Interestingly, there are previous studies that fail to observe an increase in tyrosine hydroxylase (TH) expression in the PD animal model after given exercise, although there is a significant improvement in motoric function.53,54 These result differences are maybe due to the variation in exercise duration and intensity. It is suggested that exercise with mild intensity and shorter duration might not be sufficient to induce neuroprotective effects. This result emphasizes how crucial it is to select the most suitable exercise program in order to realize its benefits. The analysis of animal studies listed in Table 1 shows that the possible exercise regimen to exert neuroprotective effects through exercise-induced autophagy is a mild-to-moderate- or moderate-intensity exercise, 5 days/week, 40 min for each session, and with a minimum of 6-week duration.51 Nevertheless, to find the best regimen, further studies are still necessary considering that our recommendation is only based on animal studies and very few articles.

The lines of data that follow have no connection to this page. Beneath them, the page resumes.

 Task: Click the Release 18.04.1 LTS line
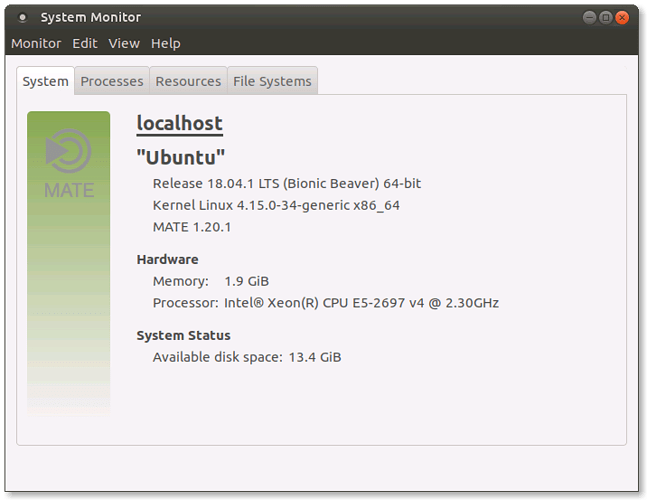coord(287,184)
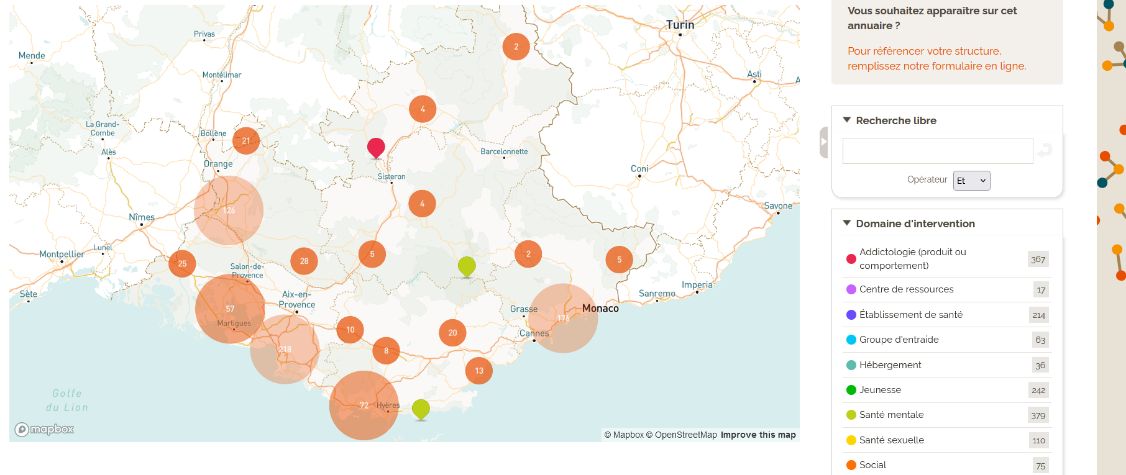Collapse the Recherche libre section
Viewport: 1126px width, 475px height.
click(846, 120)
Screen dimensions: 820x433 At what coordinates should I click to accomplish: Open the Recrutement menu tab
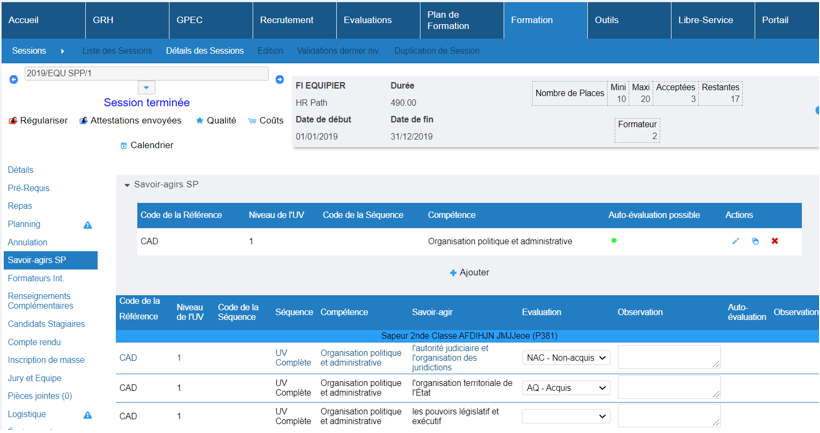286,20
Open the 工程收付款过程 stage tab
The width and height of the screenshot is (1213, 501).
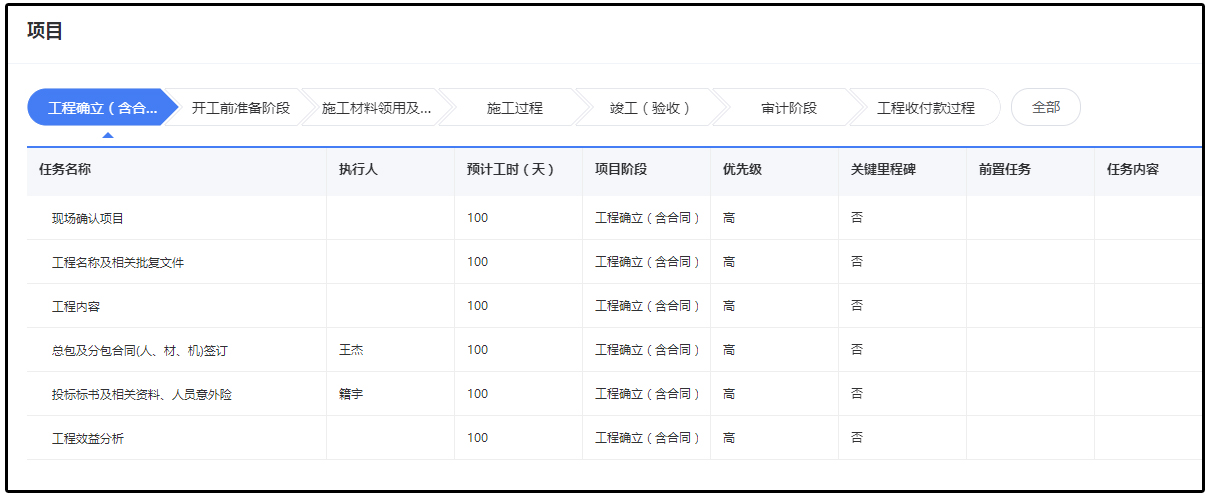point(925,108)
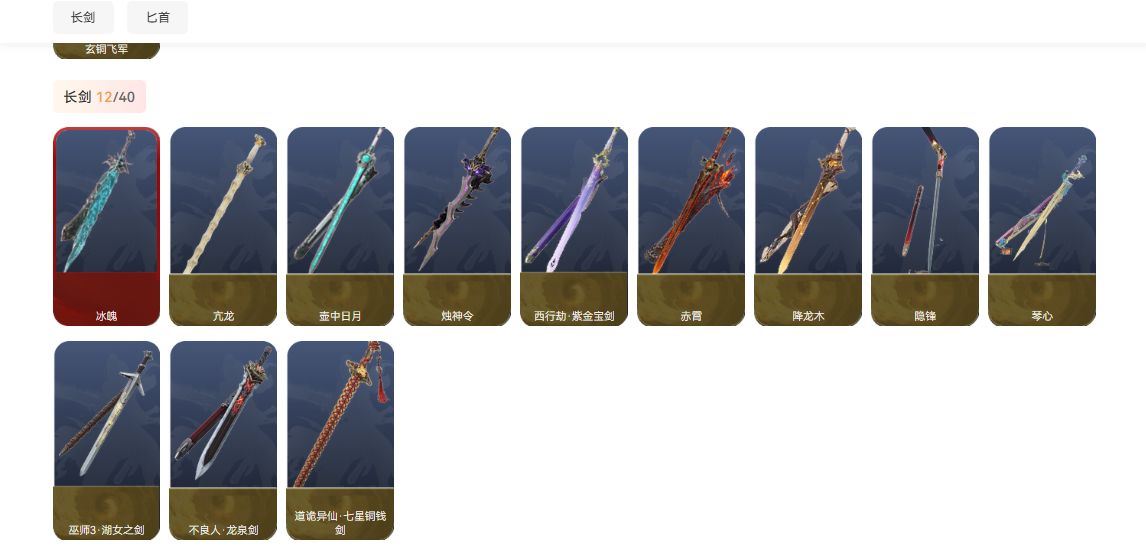1146x557 pixels.
Task: Click the partially visible 玄铜飞军 card
Action: click(x=107, y=50)
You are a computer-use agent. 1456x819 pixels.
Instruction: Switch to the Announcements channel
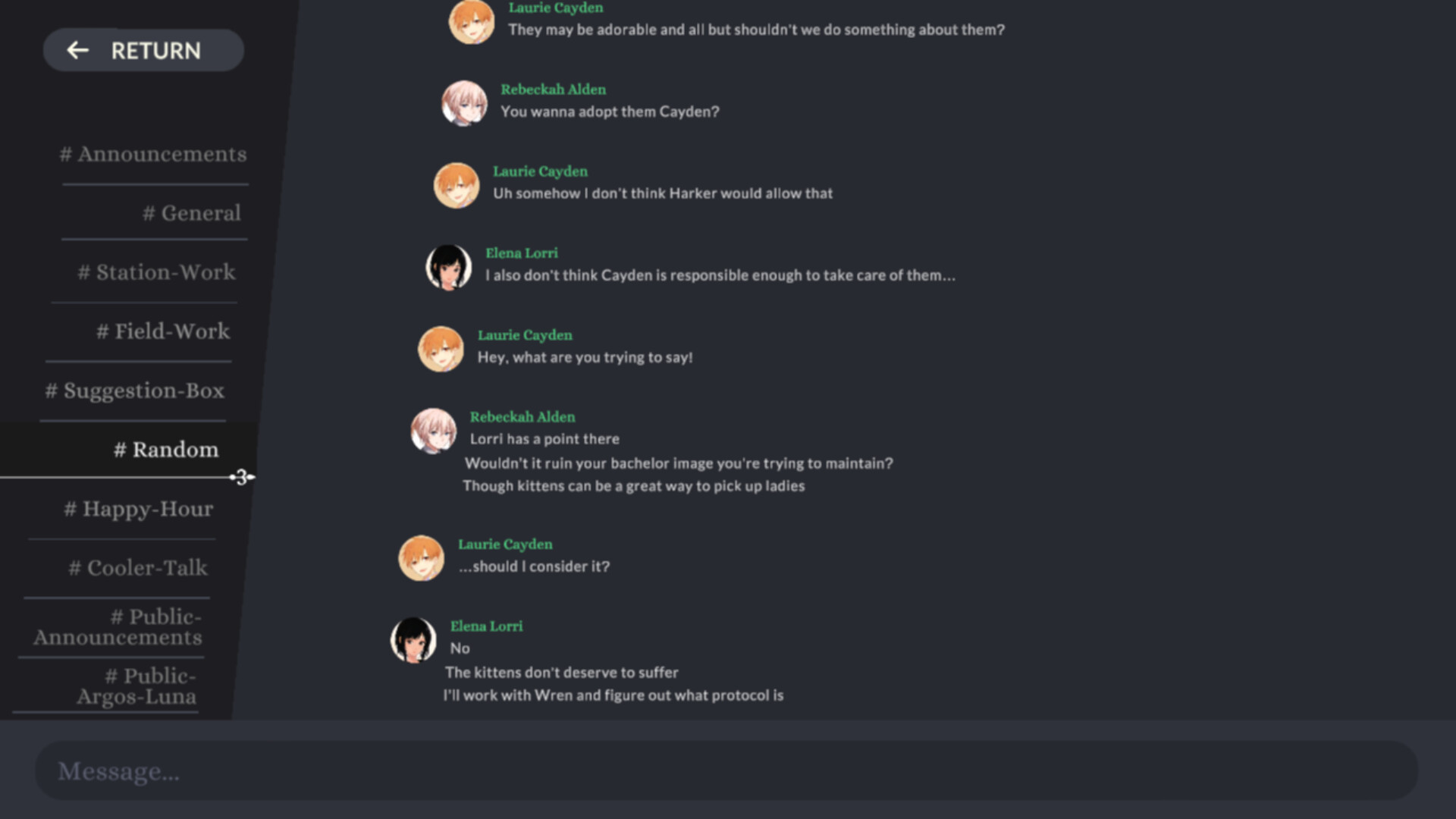154,154
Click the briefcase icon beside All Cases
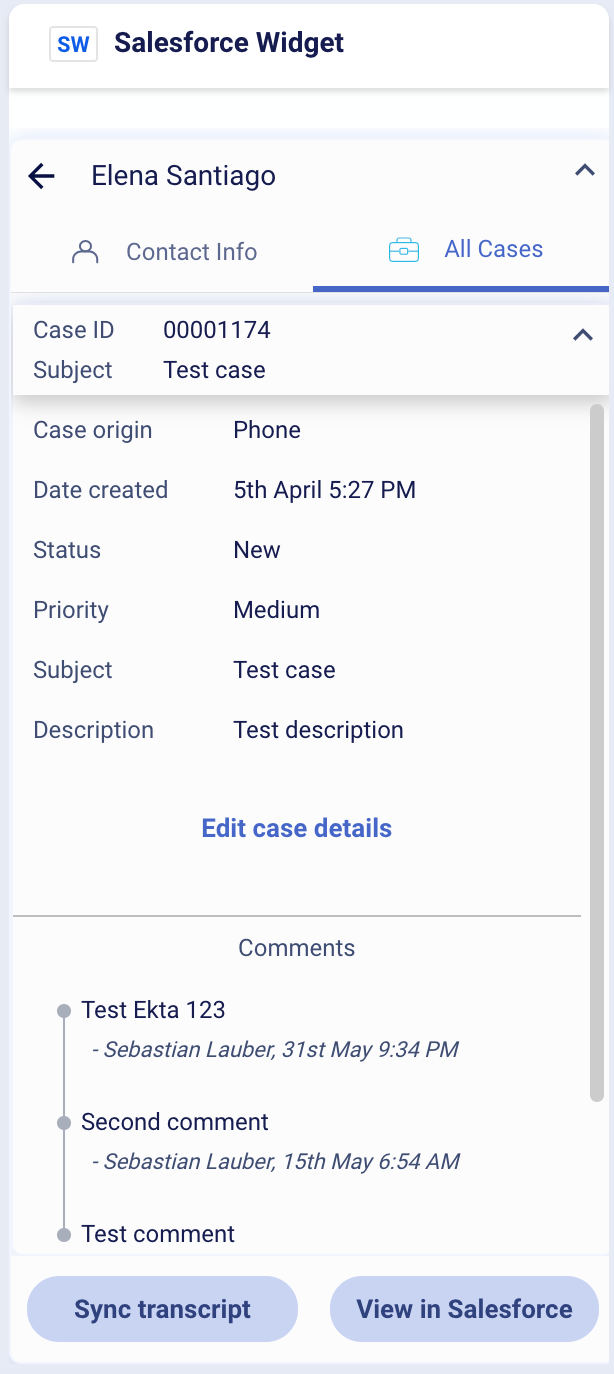Image resolution: width=614 pixels, height=1374 pixels. (404, 250)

To our knowledge, there has not been any human study regarding exercise-induced autophagy/mitophagy in PD. However, there have been several human studies that analyzed the effect of exercise on PD motor symptoms. A Cochrane systematic review by Mehrholz et al55 stated that treadmill exercise in patients with PD may improve gait speed. A recent meta-analysis and systematic review by Choi et al13 also showed that aerobic exercise showed a significant effect on motor symptoms and balance in patients with PD in comparison with patients with no exercise regimen. A review by Kim et al56 identified the recommended exercise regimen for adults with PD from existing literature and guidelines. The exercise regimen recommendation is moderate-intensity exercise, 3–5 days/week, with a duration of 20 min for each session that should gradually progress to 60 min over time. The type of activity should be tailored to the patient’s condition and preference; several activity options include walking (overground or treadmill), ergometry, and aquatics (swimming or other aquatic exercises). Overall, this exercise recommendation is similar to the ones we proposed above.

Intriguingly, exercise training given to patients prior to PD onset also resulted in delayed motor symptoms when compared to sedentary control. In a study by Liu et al,50 rats were given 8 weeks of moderate-intensity treadmill exercise and afterward were administered with 6-OHDA. In the analysis, it was noted that the exercise group in comparison with the sedentary group has an improvement in motor function. Although still inconsistent, several studies involving humans also support the notion that exercise not only improves the symptoms of PD but may also reduce the risk of PD.57


Our review shows that autophagy can be induced by exercise and can possibly be activated through the AMPK-ULK1 pathway; moreover, there has been evidence in vivo and in vitro that exercise-induced autophagy could decrease the accumulation of toxic α-synuclein aggregates in PD. Mitophagy can also be induced by exercise via PINK1/Parkin pathway and AMPK-dependent pathway, and can improve mitochondrial homeostasis in PD. There has been evidence of beneficial exercise effects on PD in humans. However, there is currently no human study to back up our proposed molecular mechanism of exercise-induced autophagy/mitophagy, which ameliorates PD motor symptoms. Thus, future research is needed to assess the changes of autophagy and mitophagy process in brain during exercise.


This work was supported by Internal Research Grant UNPAD no 1549/UN6.3.1/PT.00/2023 to HG.


No author has any financial interest or received any financial benefit from this research. The authors state no conflict of interest in this work.